*What you will do*. From the top of the entries below through the line containing "Given: Click the empty title bar area", return every line exactly as written, please, and stop there.

Stored data:

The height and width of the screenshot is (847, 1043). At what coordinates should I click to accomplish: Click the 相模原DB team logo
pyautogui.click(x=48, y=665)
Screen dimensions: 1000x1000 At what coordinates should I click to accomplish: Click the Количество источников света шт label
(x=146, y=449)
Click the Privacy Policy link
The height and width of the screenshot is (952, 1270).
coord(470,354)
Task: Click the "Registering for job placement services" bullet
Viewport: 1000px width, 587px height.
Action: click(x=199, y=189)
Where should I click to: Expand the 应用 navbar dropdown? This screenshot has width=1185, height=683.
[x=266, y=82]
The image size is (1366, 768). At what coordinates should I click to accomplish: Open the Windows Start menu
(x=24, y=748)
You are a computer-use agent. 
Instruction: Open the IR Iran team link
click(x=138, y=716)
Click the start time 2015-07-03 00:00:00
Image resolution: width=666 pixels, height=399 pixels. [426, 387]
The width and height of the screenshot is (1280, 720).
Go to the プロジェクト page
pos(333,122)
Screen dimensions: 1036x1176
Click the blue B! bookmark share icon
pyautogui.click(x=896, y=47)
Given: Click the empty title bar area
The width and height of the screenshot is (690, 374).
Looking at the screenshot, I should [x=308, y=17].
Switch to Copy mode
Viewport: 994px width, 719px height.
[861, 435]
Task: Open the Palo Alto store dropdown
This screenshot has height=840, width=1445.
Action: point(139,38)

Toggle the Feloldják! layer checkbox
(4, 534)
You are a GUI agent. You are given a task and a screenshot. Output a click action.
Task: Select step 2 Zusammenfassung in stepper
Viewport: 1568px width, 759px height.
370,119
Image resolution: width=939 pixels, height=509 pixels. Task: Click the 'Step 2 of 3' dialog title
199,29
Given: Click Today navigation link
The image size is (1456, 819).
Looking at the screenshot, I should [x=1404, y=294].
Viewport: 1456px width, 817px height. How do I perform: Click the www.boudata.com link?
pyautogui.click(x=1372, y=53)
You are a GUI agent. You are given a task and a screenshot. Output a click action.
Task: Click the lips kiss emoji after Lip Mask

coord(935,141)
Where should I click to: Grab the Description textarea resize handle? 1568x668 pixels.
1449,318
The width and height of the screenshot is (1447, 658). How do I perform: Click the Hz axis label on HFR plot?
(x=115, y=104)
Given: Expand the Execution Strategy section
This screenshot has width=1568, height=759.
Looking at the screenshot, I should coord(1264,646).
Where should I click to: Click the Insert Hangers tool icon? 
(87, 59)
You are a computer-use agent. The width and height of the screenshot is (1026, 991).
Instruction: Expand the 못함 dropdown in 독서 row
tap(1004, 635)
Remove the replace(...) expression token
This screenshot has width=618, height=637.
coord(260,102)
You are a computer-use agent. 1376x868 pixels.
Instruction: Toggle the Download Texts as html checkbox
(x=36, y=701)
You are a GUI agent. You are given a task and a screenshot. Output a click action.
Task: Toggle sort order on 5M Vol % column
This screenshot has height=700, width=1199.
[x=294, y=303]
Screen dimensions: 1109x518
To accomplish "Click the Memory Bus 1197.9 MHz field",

*Answer for the task*.
The height and width of the screenshot is (847, 1043). At what coordinates should I click to accomplish: Click the 相模原DB team logo
pyautogui.click(x=48, y=665)
Screen dimensions: 1000x1000 At what coordinates should I click to accomplish: Click the Количество источников света шт label
(x=146, y=449)
Click the Privacy Policy link
The height and width of the screenshot is (952, 1270).
coord(470,354)
Task: Click the "Registering for job placement services" bullet
Viewport: 1000px width, 587px height.
Action: click(x=199, y=189)
Where should I click to: Expand the 应用 navbar dropdown? This screenshot has width=1185, height=683.
[x=266, y=82]
The image size is (1366, 768). At what coordinates should I click to accomplish: Open the Windows Start menu
(x=24, y=748)
You are a computer-use agent. 
Instruction: Open the IR Iran team link
click(x=138, y=716)
Click the start time 2015-07-03 00:00:00
Image resolution: width=666 pixels, height=399 pixels. [426, 387]
The width and height of the screenshot is (1280, 720).
Go to the プロジェクト page
pos(333,122)
Screen dimensions: 1036x1176
Click the blue B! bookmark share icon
pyautogui.click(x=896, y=47)
Given: Click the empty title bar area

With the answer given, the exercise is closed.